- Never leave your children alone in or near the pool, even for a moment.
- You must put up a fence to separate your house from the pool. Most young children who drown in pools wander out of the house and fall into the pool. Install a fence at least four feet high around all four sides of the pool. Use gates that self-close and self-latch, with latches higher than your children's reach.
- A power safety cover that meets the standards of the American Society for Testing and Materials (ASTM) adds to the protection of your children but should not be used in place of a fence between your house and the pool.
- Keep rescue equipment (such as a shepherd's hook or life preserver) and a telephone by the pool.
- Do not let your child use air-filled "swimming aids" because they are not a substitute for approved life vests and can be dangerous.
- Anyone watching young children around a pool should learn CPR and be able to rescue a child if needed. Stay within an arm's length of your child.
- Remove all toys from the pool after use.
- After the children are done swimming, secure the pool so they can't get back into it.
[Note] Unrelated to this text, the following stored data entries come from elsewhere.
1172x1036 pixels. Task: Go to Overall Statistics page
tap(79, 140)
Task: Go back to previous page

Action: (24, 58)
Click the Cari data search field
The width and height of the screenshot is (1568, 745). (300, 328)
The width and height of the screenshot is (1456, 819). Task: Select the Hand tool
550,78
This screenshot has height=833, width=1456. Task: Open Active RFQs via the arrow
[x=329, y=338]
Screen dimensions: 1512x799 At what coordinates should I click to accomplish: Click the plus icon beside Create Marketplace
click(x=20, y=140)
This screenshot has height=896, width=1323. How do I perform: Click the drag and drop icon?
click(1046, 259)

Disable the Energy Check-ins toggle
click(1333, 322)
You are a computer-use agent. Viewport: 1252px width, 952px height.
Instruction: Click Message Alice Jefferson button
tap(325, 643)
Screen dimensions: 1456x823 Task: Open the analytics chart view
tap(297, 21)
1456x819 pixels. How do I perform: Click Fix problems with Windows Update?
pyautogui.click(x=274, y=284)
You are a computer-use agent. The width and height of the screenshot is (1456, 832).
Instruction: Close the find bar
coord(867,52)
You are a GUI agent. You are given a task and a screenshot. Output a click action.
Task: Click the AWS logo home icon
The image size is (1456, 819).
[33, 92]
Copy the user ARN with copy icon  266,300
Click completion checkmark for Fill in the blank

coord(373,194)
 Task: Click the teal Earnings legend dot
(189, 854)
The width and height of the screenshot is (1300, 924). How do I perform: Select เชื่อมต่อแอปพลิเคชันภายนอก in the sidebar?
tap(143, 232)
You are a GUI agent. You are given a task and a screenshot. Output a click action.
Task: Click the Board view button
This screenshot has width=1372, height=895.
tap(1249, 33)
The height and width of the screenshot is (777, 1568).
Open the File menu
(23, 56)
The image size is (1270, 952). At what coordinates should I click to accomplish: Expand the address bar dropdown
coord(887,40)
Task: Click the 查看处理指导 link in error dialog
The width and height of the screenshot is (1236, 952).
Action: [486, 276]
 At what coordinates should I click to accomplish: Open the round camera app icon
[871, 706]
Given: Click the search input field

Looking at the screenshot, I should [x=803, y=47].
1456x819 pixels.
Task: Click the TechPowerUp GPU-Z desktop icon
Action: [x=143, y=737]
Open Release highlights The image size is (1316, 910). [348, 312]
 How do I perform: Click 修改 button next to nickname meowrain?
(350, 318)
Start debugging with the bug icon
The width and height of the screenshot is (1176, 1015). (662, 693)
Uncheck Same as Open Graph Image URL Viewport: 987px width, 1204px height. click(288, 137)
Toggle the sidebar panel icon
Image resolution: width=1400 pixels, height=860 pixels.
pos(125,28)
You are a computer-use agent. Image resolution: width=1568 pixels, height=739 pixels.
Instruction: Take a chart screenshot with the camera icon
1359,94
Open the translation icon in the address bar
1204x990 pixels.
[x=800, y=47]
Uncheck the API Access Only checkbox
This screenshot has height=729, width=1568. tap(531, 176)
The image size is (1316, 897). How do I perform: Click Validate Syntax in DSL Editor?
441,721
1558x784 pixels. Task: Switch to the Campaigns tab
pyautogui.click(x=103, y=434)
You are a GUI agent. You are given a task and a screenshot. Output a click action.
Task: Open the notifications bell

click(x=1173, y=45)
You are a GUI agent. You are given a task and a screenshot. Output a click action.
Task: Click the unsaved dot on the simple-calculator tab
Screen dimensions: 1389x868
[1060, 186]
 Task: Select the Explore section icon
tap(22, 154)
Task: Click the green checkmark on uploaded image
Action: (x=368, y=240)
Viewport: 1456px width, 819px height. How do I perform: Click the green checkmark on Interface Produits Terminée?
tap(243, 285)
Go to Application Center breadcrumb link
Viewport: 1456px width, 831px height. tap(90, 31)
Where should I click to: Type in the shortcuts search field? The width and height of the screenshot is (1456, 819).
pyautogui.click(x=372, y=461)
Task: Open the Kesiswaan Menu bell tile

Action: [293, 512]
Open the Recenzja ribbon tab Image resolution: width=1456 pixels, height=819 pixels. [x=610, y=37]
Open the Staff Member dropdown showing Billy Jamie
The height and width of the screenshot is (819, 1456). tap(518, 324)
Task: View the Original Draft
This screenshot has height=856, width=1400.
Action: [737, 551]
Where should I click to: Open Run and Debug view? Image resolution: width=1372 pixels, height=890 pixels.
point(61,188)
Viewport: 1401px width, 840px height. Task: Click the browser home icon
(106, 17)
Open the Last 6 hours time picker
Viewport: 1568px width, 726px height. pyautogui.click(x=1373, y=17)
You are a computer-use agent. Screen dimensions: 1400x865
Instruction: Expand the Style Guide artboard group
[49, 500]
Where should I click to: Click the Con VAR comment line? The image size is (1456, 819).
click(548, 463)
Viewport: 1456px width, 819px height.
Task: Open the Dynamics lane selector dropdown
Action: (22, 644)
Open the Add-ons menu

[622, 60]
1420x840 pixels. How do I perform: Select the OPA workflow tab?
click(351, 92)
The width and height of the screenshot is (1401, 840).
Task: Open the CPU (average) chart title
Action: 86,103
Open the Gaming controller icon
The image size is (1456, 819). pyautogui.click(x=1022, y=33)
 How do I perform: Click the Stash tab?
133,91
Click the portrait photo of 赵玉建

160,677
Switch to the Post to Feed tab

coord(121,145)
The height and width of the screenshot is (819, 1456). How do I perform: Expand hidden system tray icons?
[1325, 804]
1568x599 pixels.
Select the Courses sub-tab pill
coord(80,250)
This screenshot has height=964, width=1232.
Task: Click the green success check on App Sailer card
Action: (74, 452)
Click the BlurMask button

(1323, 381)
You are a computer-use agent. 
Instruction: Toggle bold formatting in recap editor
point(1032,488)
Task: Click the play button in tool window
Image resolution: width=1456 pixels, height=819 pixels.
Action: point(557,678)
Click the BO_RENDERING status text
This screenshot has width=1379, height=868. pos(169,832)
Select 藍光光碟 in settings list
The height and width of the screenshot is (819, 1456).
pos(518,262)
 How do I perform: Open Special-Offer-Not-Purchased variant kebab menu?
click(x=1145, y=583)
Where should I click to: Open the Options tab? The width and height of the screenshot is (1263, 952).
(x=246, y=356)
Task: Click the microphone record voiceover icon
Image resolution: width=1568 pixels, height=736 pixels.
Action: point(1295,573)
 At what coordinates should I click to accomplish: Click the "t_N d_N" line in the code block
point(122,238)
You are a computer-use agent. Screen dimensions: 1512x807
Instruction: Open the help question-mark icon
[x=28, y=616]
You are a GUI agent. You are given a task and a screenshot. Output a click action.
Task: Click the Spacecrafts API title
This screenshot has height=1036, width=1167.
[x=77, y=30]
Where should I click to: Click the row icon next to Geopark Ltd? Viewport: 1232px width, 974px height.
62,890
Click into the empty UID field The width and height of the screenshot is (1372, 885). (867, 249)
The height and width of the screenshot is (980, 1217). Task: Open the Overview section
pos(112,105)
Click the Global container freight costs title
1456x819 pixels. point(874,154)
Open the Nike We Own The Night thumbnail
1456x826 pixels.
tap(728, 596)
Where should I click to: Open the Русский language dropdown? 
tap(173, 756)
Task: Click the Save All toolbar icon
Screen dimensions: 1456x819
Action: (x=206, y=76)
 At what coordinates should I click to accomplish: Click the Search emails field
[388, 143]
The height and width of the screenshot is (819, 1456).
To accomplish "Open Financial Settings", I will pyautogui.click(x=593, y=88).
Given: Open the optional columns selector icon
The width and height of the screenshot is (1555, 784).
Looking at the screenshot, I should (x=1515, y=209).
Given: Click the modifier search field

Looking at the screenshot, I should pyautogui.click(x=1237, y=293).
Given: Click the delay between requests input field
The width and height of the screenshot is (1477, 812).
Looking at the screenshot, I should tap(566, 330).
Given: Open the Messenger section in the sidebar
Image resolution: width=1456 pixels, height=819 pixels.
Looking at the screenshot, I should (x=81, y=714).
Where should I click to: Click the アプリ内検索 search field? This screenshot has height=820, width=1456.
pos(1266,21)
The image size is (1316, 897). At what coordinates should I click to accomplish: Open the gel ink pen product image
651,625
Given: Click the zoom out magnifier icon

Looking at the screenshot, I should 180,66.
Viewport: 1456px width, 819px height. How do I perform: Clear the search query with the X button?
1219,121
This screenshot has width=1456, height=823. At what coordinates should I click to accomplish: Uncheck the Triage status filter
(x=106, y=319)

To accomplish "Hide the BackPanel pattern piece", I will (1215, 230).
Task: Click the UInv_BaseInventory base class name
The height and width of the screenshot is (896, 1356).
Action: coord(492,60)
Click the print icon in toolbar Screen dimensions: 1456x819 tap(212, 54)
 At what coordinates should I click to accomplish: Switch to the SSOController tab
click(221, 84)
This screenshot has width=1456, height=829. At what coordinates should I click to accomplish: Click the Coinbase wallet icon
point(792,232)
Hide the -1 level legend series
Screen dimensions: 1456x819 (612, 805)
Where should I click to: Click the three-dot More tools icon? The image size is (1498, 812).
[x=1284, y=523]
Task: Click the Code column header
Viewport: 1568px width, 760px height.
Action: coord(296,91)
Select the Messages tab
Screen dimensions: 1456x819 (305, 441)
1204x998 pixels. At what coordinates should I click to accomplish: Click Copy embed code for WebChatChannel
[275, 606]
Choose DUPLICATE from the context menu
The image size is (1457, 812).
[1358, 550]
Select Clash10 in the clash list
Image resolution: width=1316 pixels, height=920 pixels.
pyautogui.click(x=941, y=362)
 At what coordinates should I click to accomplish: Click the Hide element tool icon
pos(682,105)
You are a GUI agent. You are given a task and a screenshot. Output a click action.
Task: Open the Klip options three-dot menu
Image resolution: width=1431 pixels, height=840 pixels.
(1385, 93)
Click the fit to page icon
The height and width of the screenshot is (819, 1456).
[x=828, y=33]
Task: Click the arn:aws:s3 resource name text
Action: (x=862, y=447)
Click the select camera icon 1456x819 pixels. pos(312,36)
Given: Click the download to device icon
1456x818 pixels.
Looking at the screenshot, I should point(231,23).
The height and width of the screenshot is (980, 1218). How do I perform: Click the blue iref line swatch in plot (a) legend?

- Learn to swim - this includes adults and children. To enroll in a course, contact your local Red Cross chapter.
- Install a phone by the pool or keep a cordless phone nearby so that you can call 9-1-1 in an emergency.
- Post CPR instructions and 9-1-1 or your local emergency number in the pool area.
- Never leave furniture near the fence that would enable a child to climb over the fence.
- Pool covers should always be completely removed prior to pool use.
- Never swim alone, or while under the influence of alcohol or medications.
- Never swim when thunder or lightning is present.
- To learn more about pool safety, you can purchase the video "It Only Takes a Minute" from your local Red Cross chapter.
- If a child is missing, check the pool first.